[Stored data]

◇ ◇ ◇ ◇

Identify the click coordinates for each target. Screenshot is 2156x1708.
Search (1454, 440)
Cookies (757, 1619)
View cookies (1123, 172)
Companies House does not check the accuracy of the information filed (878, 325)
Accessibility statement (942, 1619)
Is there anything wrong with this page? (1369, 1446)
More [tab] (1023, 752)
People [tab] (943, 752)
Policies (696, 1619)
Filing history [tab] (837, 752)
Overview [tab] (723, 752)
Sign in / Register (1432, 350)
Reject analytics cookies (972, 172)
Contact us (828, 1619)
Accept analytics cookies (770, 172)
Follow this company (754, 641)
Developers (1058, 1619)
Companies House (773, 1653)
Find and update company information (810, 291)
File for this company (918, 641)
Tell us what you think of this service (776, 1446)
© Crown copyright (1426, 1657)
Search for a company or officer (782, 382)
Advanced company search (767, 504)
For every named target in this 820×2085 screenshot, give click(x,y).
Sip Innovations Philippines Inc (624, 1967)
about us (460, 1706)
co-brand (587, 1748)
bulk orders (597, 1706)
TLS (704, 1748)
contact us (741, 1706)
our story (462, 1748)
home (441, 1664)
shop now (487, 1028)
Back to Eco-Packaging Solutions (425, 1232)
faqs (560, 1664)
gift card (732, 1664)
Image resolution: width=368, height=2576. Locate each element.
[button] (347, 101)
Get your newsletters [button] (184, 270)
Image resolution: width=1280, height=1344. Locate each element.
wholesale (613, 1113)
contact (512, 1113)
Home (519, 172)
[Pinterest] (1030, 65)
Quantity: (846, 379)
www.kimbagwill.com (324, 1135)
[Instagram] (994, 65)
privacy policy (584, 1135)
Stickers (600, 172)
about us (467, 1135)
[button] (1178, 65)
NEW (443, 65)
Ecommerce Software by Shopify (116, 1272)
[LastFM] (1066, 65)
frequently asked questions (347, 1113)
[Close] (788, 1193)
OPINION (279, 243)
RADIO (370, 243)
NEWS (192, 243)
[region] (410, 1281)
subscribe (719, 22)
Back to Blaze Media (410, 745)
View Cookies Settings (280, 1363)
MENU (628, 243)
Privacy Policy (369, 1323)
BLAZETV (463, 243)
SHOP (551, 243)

◇ ◇ ◇ ◇

● **Task objective**: Using the records above, please repeat the line with "NEW (443, 65)" and every line after it exactly, and give no other text.

● **Task output**:
NEW (443, 65)
Ecommerce Software by Shopify (116, 1272)
[LastFM] (1066, 65)
frequently asked questions (347, 1113)
[Close] (788, 1193)
OPINION (279, 243)
RADIO (370, 243)
NEWS (192, 243)
[region] (410, 1281)
subscribe (719, 22)
Back to Blaze Media (410, 745)
View Cookies Settings (280, 1363)
MENU (628, 243)
Privacy Policy (369, 1323)
BLAZETV (463, 243)
SHOP (551, 243)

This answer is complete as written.